Exercise set:
A) In the passage about an imagined Amazon financial co-op, print everything from "Before all of" down to "new financial co-ops.".
B) Answer these questions using the passage about an imagined Amazon financial co-op:
(i) Where does Bezos spend a couple of weeks?
(ii) Where did Filene look for his inspiration?
(iii) What did companies offer start-up credit unions in the 1950s?
C) Carry the passage about an imagined Amazon financial co-op forward from its final sentence.

Imagine. Jeff Bezos (our modern-day Filene) determines that shoppers at Amazon should be provided with access to affordable/easy financial services. He spends a couple of weeks in San Sebastian Spain and learns about the Mondragon co-ops (Filene looked to India for his inspiration). Bezos gets the idea that a financial cooperative is a way to connect people to Amazon with a sense of ownership, likely so he doesn’t have to consider providing shoppers with a slice of company equity (Universal Basic Equity is a thing in DC circles). He shares his thinking with Dick Ensweiler, in San Sebastian at the same time
offers to bankroll him if he can design a solution and gather support. Dick agrees to take the job.

Jeff tells Dick that he doesn’t want just an Amazon financial co-op
 he wants Dick to create a ‘movement.’ As grassroots as possible. Mr. Bezos reasons that he’ll need lots of political cover from organizations less incendiary (than Amazon and the Washington Post) at the White House. So, where does Dick start? He needs a compelling plan. He’ll need apostles. Eventually, he’ll have to address infrastructure
 and not just trade associations. Tech firms? Payroll firms? Academia? Advocates in government would be good. Should he approach state or federal lawmakers first?

Before all of that, Dick needs a street-level value proposition. The 1930s tricks are unlikely to impress. At-work and in-person banking are hardly necessary in the digital world of financial co-ops 2020. Volunteer decision-making and character-based (co-signor) lending wouldn’t figure much into his thinking. Depression era government sponsorship (separate charter, unique regulation/supervision, non-FDIC deposit insurance and non-Fed lender of last resort) would be hard for Dick to imagine. And, it would not likely occur to Dick to use the words ‘credit’ and ‘union’ to brand the new financial co-ops.

Amazon and other online retailers care most about digital/mobile customer interactions. Bezos and his like would insist on mobile-fist, maybe mobile-only service distribution. They might even be willing to provide the technology to build it. In the 1950s, companies offered office space and HR support to start-up credit unions. Today, sponsors might offer server space and code writers. Capital would have to be assembled to invest in data analytics and artificial intelligence. Growth would have to be engineered to run an exponential curve, free of balance sheet leverage limitations.

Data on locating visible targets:
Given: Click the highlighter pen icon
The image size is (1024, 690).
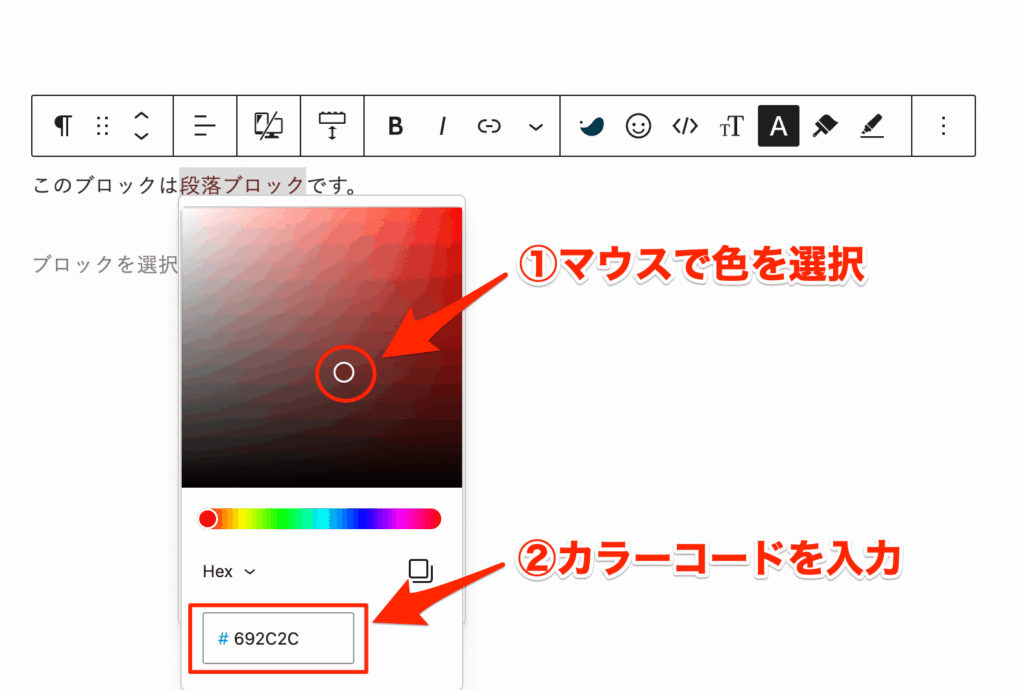Looking at the screenshot, I should coord(870,125).
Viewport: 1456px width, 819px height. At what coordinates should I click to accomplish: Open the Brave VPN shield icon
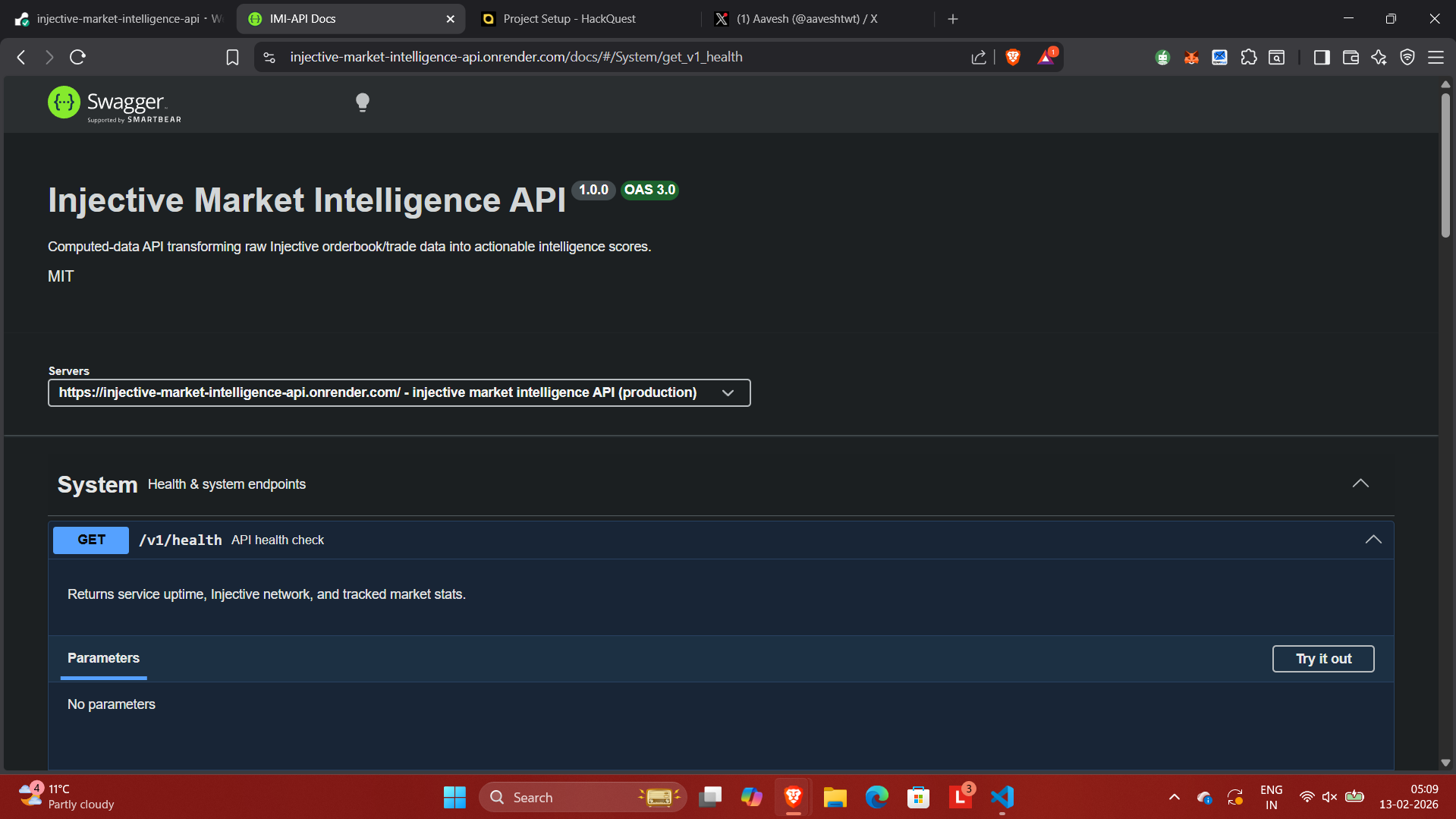click(1407, 57)
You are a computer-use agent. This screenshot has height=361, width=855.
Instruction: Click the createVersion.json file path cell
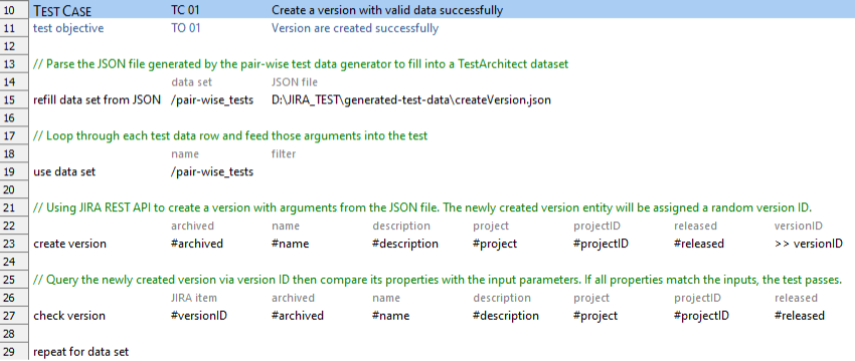[411, 100]
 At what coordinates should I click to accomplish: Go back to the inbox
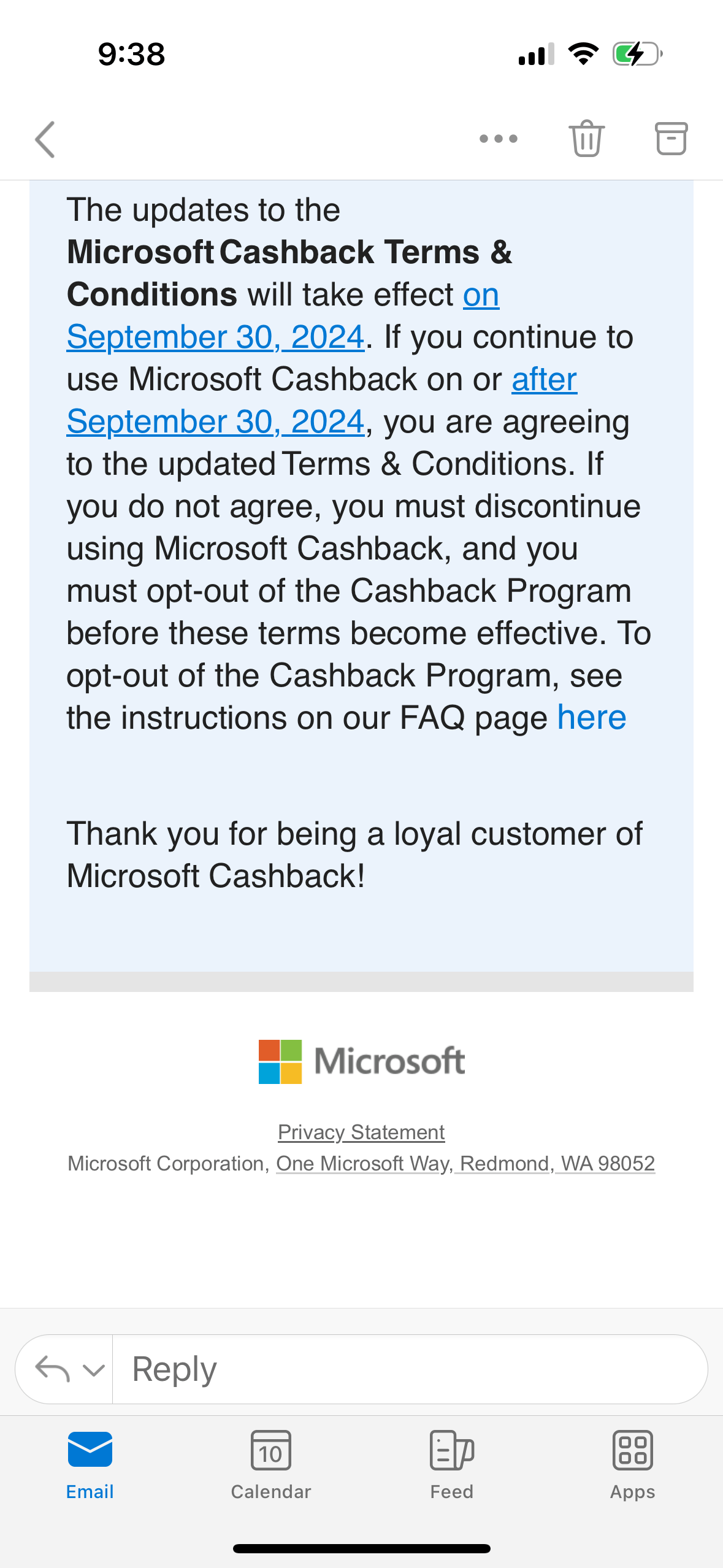[x=45, y=139]
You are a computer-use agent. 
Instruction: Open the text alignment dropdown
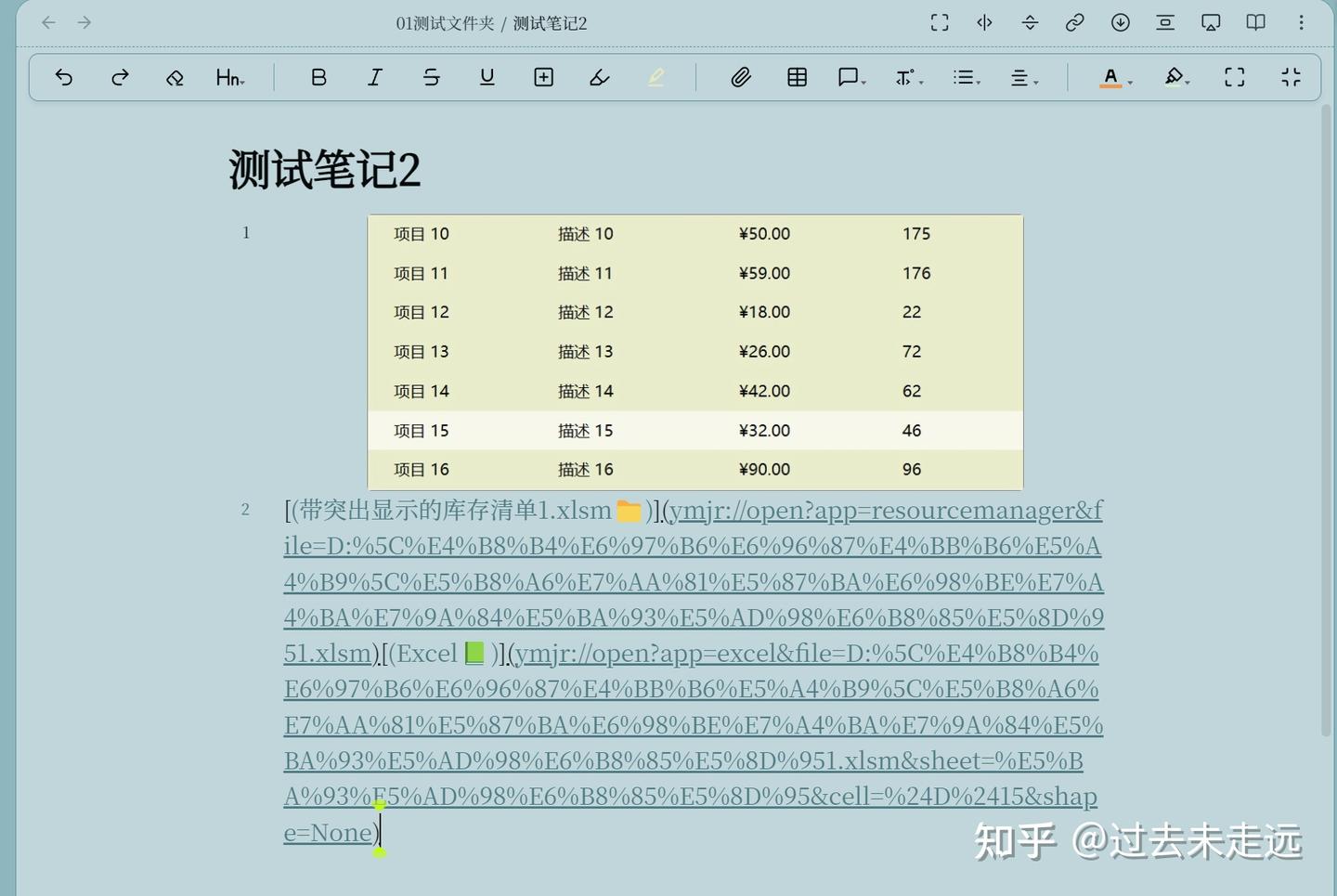pyautogui.click(x=1023, y=77)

Responses per task:
A)
Before all of that, Dick needs a street-level value proposition. The 1930s tricks are unlikely to impress. At-work and in-person banking are hardly necessary in the digital world of financial co-ops 2020. Volunteer decision-making and character-based (co-signor) lending wouldn’t figure much into his thinking. Depression era government sponsorship (separate charter, unique regulation/supervision, non-FDIC deposit insurance and non-Fed lender of last resort) would be hard for Dick to imagine. And, it would not likely occur to Dick to use the words ‘credit’ and ‘union’ to brand the new financial co-ops.

B)
(i) San Sebastian, Spain
(ii) India
(iii) Office space and HR support

C)
There would be lots of questions that need solving. Who would the new financial co-op seek to serve? What are their pressing financial needs? How could the new organizations disrupt whoever is poorly serving those needs now? What products and services would the new co-ops provide? What would have to be unique about how those products are distributed? How would the word get out to consumers? Who would the new financial co-ops need to partner with?

Wait a minute


Aren’t these the same questions that need answers today
 by existing credit unions? Shouldn’t the answers to these questions be informing investments and talent development in the years ahead? Won’t some number of the slightly more than 5,000 credit unions leap into the future by embracing Netflix-style transformation? A few have already started. Alliant CU just closed its last in-person branch and is financing electric automobiles in concert with Tesla
 online.

Netflix recognized the winds of change. They were willing to rethink excellence from the consumer’s perspective. They were willing to not be all things to all customers. They re-engineered everything. Kiosk to streaming. CD to download. Catalogue to AI-driven individual offers. Locational convenience to digital service experience. And, they displaced pennies from distribution with dollars from proprietary content. Today, Netflix has a market cap of $238 billion!

What is the credit union version of all that??

The question is not “could we invent credit unions today?”

Rather, it should be “will we re-invent credit unions in time?”

And, for this audience, will thought framers lead toward transformation with the small number of tradition-busters (like Alliant)
or rationalize tradition-preservation with the majority?

Finally, for Dick, do you know Jeff Bezos?